Requirements → Please copy the part of the opera forum thread below, starting with "What would I" and going on through "so it goes.", and change "foreign language" to "second language".

Selected text →

--- --- ---

# Snobby Musicologists



## Xavier (Jun 7, 2012)

Are you a proponent of opera being an elite art-form, the domain of musicologists as well as a few select others allowed into the guild, or is opera more a living art form, governed by the composers, artists, and a broader audience muddling about and finding the way?


----------



## Mahlerian (Nov 27, 2012)

Musicologists never wrote an opera, did they? I can't imagine they really have much control over it.


----------



## rgz (Mar 6, 2010)

Well that's something of a leading question. A better way to phrase it might be: Should opera and operatic traditions be preserved if it comes with a cost of being perceived as too esoteric and arcane for those not invested in it, or should opera be made more accessible at the cost of being perceived as being dumbed down by afficionados?

And even then, forcing a binary choice seems arbitrary and wrong. The answer is of course a middle ground. Once upon a time, projected surtitles were seen as an affront but I would guess that the percentage of opera fans who feel that way in 2013 is in the small single digits. And I think a (perhaps slim) majority would say that an increasing emphasis on acting is a good path to follow, though others say that the vocal aspect must come first and any time taken away from that to work on acting is a bad decision.

In short, respecting the traditions that work while evolving those that don't is the correct method. Though that may just be begging the question -- after all, the traditions I agree with are possibly different from views held by (for example) Peter Gelb.

What would I like to see done? A much larger role for music generally and classical music specifically in our schools, including a yearly field trip to see a symphony or opera. A larger focus on learning a foreign language for Americans, starting in grade school and extending through high school. These are unlikely, but so it goes. 

Honestly, maybe the best way to get opera more exposure is if George Clooney starts dating the newly single Anna Netrebko


----------



## Aramis (Mar 1, 2009)

--- --- ---

Dataset excerpt →
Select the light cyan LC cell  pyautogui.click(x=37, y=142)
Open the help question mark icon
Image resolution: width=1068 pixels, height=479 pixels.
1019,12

--- --- ---

Response to this task →
What would I like to see done? A much larger role for music generally and classical music specifically in our schools, including a yearly field trip to see a symphony or opera. A larger focus on learning a second language for Americans, starting in grade school and extending through high school. These are unlikely, but so it goes.